◆ Jobs
- 1) The passage on DCN value sets explains three symbols in words. List each symbol with the explanation the passage gives for it.
- 2) In the passage on DCN value sets, write out the part starting with "where \(G\) is" and going on through "of the concept.", changing "element" to "member".

◆ Passage given

########

The value set of the DCN (\(\varPhi _G\)) is the product space of the spaces (\(\varPhi _{v \in G}\)), where \(\varPhi _v\) are the spaces of the concepts which \(G\) contains. It is then defined as follows:

$$\begin{aligned} \varPhi _G&= \displaystyle \prod _{v\in G} \varPhi _v \nonumber \\&= \{x|x=(x_1,\ldots ,x_n)^T, \; x_i \in \varPhi _{v_i} \; i=1,\dots , n\} \end{aligned}$$
(3)

where \(G\) is a digraph representing the DCN adjacency matrix. The concept value set of a concept \(v\) is an order set denoted by \(\varPhi _v\); every element of the set is a possible state of the concept.

########

◆ Extracted data
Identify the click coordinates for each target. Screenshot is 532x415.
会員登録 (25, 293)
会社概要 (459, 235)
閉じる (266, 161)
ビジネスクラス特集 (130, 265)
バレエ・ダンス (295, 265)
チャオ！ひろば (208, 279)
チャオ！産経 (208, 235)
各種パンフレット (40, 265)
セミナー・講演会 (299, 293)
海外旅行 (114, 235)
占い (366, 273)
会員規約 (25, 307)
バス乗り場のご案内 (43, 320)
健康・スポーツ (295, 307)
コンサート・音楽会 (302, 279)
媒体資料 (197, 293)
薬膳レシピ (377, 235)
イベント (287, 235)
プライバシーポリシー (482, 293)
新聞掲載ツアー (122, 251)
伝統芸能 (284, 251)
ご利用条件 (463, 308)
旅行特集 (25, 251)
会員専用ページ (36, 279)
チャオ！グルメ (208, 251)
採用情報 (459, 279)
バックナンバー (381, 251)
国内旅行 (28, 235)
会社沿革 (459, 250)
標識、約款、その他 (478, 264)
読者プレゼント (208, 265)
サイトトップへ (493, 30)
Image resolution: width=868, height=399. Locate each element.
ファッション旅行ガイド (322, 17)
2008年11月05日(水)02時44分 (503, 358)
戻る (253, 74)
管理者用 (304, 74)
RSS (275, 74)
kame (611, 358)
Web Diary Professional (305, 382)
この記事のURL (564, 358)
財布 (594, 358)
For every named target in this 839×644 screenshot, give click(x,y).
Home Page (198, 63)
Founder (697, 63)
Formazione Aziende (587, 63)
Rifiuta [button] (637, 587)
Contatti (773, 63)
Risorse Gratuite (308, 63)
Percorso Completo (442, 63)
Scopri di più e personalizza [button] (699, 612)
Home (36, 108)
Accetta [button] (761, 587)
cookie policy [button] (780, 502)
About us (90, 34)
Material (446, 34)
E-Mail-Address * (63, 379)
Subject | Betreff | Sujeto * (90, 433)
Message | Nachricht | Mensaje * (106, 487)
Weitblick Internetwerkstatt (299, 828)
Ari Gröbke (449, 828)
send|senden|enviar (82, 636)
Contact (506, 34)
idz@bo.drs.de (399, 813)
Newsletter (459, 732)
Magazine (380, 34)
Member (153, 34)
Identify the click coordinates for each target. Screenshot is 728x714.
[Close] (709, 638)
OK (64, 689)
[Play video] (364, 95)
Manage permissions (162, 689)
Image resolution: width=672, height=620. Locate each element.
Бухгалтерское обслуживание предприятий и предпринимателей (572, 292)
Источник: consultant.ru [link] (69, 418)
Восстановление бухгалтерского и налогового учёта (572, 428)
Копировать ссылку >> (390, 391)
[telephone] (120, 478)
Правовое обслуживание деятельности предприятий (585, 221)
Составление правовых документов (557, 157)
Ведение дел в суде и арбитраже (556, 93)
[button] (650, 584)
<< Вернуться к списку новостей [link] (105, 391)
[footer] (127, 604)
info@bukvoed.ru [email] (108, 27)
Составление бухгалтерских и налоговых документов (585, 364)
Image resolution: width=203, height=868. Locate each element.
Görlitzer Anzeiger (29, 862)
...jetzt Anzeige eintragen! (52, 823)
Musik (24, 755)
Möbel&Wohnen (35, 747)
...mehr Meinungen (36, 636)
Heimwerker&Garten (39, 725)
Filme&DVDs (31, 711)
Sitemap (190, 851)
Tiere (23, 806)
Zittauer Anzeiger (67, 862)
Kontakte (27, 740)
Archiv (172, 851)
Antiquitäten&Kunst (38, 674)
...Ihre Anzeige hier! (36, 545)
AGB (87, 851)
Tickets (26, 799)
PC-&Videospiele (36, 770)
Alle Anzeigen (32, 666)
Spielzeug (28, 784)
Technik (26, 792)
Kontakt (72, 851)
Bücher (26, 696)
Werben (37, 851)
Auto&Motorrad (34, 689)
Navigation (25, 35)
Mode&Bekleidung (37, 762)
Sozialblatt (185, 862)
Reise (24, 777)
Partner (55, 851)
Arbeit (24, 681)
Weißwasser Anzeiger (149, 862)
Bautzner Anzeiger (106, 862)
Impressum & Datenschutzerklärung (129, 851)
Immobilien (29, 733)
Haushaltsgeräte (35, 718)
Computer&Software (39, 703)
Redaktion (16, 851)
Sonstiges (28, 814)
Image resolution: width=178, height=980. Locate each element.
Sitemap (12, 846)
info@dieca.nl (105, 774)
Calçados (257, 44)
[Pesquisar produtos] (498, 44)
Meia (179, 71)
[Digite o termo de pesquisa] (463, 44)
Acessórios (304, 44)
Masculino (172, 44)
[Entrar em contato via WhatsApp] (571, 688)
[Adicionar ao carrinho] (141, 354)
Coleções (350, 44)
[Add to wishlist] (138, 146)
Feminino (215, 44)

########

◆ Replies
- 1)
- Φ_G: the value set of the DCN, the product space of the spaces Φ_v for the concepts that G contains
- Φ_v: the concept value set of a concept v, an order set in which every element is a possible state of the concept
- G: a digraph representing the DCN adjacency matrix

- 2)
where \(G\) is a digraph representing the DCN adjacency matrix. The concept value set of a concept \(v\) is an order set denoted by \(\varPhi _v\); every member of the set is a possible state of the concept.